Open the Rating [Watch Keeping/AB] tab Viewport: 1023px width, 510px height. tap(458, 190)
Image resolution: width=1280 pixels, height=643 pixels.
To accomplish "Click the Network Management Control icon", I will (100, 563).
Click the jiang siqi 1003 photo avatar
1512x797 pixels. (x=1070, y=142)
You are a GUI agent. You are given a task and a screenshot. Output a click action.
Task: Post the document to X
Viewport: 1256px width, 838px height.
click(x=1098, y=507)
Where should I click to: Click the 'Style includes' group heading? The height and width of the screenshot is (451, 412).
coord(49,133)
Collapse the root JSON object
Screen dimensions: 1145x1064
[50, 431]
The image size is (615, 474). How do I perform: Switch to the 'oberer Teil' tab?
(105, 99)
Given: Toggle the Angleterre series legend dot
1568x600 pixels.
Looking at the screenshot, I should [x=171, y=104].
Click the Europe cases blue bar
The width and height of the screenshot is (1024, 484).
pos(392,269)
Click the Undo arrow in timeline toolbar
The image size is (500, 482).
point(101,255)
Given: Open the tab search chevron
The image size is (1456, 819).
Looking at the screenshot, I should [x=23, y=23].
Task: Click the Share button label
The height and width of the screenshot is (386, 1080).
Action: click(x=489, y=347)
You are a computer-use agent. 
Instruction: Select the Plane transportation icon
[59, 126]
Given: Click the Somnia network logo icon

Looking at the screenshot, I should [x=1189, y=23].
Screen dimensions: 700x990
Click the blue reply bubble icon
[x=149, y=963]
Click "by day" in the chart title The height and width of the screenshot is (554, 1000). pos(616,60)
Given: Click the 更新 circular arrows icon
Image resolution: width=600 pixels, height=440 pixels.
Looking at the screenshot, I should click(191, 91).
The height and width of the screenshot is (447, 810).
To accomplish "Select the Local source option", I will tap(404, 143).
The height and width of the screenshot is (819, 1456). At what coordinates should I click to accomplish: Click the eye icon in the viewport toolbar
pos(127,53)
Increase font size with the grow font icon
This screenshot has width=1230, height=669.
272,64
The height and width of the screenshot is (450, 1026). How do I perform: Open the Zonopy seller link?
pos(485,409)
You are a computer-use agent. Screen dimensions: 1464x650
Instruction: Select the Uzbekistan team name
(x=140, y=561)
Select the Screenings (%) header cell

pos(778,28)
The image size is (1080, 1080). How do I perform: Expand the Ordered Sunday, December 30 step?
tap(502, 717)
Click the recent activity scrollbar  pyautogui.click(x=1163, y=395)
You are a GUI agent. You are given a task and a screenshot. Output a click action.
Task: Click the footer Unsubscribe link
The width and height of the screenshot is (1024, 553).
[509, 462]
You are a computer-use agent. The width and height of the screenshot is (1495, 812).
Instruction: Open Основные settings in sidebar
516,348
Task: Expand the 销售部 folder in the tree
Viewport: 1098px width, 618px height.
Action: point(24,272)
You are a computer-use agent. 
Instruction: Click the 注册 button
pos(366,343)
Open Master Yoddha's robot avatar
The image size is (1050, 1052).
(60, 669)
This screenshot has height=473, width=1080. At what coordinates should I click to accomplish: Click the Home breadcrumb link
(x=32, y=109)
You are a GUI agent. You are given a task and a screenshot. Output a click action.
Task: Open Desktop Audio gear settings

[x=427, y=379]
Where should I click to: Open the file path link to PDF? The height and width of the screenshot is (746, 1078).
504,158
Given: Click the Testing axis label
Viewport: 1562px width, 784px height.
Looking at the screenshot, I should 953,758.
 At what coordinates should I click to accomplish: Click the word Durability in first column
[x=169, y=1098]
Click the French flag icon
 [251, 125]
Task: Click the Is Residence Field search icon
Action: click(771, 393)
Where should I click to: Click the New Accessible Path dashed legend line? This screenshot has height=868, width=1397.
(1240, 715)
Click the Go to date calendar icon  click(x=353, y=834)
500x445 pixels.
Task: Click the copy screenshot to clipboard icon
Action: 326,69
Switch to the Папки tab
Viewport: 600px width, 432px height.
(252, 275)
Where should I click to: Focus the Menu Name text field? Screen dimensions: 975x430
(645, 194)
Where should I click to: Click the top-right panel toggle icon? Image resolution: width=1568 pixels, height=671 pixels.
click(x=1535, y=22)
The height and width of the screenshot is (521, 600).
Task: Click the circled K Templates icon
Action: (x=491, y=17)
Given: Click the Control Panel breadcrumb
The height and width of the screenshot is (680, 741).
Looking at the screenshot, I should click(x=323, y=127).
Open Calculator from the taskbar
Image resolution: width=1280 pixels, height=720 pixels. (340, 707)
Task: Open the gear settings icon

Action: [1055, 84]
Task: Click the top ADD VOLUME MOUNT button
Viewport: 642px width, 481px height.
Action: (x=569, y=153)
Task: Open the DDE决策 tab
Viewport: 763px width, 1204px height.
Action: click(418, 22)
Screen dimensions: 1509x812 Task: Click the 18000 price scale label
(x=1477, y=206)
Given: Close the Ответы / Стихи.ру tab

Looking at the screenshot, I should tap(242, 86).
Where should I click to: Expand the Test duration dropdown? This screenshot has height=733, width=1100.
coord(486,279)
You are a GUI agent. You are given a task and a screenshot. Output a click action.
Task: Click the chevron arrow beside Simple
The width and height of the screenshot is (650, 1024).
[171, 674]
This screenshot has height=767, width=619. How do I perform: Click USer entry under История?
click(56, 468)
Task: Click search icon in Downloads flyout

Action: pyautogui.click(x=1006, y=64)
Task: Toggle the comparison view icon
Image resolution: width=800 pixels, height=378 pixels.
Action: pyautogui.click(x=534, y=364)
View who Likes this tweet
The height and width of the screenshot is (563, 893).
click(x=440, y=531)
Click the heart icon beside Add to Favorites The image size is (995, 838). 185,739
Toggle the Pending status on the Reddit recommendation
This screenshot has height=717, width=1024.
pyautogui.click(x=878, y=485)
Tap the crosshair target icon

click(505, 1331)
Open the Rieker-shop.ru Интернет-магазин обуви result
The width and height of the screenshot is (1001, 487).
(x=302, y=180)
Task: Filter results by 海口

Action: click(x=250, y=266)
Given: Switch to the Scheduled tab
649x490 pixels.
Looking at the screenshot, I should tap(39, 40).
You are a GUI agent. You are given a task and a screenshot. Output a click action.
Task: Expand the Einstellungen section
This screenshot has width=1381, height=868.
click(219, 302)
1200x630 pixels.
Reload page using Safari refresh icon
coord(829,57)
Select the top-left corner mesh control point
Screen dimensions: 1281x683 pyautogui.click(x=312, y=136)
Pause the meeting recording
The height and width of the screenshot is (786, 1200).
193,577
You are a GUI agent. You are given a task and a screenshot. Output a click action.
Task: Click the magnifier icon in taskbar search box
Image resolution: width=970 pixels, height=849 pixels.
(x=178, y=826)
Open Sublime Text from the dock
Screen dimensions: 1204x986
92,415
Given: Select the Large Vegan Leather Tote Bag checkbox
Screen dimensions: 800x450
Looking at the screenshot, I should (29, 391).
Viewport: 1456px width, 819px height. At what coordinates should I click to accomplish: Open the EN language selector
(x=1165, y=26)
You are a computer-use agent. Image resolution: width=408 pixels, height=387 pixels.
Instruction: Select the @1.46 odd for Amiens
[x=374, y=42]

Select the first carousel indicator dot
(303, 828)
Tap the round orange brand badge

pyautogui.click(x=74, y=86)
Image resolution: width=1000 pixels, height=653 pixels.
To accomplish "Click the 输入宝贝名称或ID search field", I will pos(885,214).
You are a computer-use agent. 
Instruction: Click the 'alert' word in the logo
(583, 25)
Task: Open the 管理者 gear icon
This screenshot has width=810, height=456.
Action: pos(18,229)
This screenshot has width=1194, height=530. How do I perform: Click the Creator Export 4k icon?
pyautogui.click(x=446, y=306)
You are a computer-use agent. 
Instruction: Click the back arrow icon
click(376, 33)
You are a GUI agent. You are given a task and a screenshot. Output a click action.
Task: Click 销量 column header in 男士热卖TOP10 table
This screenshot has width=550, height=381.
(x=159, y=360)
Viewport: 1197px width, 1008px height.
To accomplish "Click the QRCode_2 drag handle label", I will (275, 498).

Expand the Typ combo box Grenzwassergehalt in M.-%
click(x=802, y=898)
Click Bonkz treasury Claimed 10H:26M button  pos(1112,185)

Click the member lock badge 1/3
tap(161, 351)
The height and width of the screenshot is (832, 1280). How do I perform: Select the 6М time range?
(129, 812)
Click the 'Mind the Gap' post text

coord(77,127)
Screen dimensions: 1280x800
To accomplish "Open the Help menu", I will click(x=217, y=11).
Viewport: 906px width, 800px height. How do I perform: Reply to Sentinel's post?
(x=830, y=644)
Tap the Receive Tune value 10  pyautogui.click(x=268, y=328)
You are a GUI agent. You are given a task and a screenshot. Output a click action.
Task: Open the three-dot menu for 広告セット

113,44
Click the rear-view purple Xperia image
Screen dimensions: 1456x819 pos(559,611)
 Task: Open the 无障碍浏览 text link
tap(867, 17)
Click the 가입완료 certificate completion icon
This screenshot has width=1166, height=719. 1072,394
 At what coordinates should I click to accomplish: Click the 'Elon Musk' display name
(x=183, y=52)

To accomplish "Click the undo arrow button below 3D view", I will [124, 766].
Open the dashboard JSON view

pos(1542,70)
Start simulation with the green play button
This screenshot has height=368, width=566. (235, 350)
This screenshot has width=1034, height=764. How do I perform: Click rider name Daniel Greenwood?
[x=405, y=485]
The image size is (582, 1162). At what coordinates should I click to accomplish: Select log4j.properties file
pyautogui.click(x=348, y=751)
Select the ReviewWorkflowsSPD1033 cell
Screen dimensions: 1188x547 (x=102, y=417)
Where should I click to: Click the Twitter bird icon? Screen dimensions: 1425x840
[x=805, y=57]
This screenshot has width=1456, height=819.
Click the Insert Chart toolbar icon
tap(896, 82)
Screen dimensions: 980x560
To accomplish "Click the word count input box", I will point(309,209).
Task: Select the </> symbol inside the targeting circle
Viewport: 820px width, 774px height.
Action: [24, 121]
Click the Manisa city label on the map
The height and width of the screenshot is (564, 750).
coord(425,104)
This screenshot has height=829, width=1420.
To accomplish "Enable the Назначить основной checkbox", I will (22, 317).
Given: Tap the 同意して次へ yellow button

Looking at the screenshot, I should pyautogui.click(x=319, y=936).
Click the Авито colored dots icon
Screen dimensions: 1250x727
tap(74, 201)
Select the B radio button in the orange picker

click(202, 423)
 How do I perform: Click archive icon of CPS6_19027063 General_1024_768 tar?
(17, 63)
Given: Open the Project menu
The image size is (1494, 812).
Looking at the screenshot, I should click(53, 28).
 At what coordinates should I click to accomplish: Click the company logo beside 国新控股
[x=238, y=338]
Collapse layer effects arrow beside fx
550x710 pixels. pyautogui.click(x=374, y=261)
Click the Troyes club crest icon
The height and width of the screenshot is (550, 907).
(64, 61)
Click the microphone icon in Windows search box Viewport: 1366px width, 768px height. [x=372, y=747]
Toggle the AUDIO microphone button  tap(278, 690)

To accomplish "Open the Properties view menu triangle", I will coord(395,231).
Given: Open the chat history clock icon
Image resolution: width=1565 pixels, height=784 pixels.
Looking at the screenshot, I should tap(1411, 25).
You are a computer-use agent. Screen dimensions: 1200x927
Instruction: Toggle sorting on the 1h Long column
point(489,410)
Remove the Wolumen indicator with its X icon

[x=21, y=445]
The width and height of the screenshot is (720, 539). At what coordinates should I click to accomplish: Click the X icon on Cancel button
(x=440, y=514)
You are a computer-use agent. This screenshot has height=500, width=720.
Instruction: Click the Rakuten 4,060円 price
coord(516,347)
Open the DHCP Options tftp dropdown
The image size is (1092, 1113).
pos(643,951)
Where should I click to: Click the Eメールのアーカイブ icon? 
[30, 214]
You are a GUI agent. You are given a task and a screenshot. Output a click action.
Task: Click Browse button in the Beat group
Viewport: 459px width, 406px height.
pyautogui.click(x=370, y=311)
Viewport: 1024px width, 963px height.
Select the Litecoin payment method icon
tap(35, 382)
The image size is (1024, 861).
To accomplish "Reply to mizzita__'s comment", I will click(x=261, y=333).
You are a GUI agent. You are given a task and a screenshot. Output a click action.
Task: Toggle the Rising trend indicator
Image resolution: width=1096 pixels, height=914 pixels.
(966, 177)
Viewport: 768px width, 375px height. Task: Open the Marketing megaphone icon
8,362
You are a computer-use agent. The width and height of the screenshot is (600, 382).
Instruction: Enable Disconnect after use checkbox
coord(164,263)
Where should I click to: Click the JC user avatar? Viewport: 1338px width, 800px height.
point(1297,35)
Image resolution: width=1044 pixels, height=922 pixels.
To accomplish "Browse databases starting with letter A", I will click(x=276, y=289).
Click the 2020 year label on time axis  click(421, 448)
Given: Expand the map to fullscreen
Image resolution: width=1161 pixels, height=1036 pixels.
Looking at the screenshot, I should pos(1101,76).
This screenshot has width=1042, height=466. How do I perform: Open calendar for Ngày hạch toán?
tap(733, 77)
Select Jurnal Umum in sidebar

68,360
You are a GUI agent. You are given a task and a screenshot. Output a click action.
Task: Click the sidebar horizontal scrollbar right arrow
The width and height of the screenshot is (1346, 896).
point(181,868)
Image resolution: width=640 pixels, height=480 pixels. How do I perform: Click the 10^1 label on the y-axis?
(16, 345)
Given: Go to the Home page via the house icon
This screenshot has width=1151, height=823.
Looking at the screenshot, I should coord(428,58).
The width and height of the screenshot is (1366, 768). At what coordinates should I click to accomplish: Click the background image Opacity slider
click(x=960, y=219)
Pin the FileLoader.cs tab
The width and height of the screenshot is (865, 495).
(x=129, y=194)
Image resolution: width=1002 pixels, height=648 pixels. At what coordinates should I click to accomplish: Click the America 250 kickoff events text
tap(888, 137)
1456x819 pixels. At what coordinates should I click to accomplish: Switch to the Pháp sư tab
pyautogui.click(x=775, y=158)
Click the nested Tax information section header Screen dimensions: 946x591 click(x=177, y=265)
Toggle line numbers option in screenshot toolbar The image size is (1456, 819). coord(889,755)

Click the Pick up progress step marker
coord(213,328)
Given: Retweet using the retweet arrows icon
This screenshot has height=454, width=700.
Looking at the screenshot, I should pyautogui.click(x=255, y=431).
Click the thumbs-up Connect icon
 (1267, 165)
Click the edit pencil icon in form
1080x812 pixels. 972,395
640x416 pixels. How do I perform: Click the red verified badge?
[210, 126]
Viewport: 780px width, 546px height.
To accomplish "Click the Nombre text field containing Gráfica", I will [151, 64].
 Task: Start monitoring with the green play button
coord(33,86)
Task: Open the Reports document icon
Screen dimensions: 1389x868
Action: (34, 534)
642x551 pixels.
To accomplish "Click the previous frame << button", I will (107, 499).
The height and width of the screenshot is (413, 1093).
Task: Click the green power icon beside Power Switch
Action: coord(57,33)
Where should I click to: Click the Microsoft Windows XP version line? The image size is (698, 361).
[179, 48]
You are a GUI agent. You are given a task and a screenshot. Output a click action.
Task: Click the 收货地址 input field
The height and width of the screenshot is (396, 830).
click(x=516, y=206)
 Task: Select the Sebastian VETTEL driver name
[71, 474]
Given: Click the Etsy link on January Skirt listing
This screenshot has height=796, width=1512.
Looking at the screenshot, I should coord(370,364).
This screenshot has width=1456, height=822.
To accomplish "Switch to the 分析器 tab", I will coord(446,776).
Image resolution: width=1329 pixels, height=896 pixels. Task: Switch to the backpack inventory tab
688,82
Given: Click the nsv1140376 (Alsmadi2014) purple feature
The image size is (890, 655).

## 指示
データの先頭から「Looking at the screenshot, I should click(191, 91).」を含む行までを、「Screen dimensions」を「Screen size」に置き換えて書き直してください。ほかの部分は変えないこと。

## 解答
Open the Rating [Watch Keeping/AB] tab Viewport: 1023px width, 510px height. tap(458, 190)
Image resolution: width=1280 pixels, height=643 pixels.
To accomplish "Click the Network Management Control icon", I will (100, 563).
Click the jiang siqi 1003 photo avatar
1512x797 pixels. (x=1070, y=142)
You are a GUI agent. You are given a task and a screenshot. Output a click action.
Task: Post the document to X
Viewport: 1256px width, 838px height.
click(x=1098, y=507)
Where should I click to: Click the 'Style includes' group heading? The height and width of the screenshot is (451, 412).
coord(49,133)
Collapse the root JSON object
Screen size: 1145x1064
[50, 431]
The image size is (615, 474). How do I perform: Switch to the 'oberer Teil' tab?
(105, 99)
Given: Toggle the Angleterre series legend dot
1568x600 pixels.
Looking at the screenshot, I should [x=171, y=104].
Click the Europe cases blue bar
The width and height of the screenshot is (1024, 484).
pos(392,269)
Click the Undo arrow in timeline toolbar
The image size is (500, 482).
point(101,255)
Given: Open the tab search chevron
The image size is (1456, 819).
Looking at the screenshot, I should [x=23, y=23].
Task: Click the Share button label
The height and width of the screenshot is (386, 1080).
Action: click(x=489, y=347)
You are a computer-use agent. 
Instruction: Select the Plane transportation icon
[59, 126]
Given: Click the Somnia network logo icon

Looking at the screenshot, I should [x=1189, y=23].
Screen size: 700x990
Click the blue reply bubble icon
[x=149, y=963]
Click "by day" in the chart title The height and width of the screenshot is (554, 1000). pos(616,60)
Given: Click the 更新 circular arrows icon
Image resolution: width=600 pixels, height=440 pixels.
Looking at the screenshot, I should click(191, 91).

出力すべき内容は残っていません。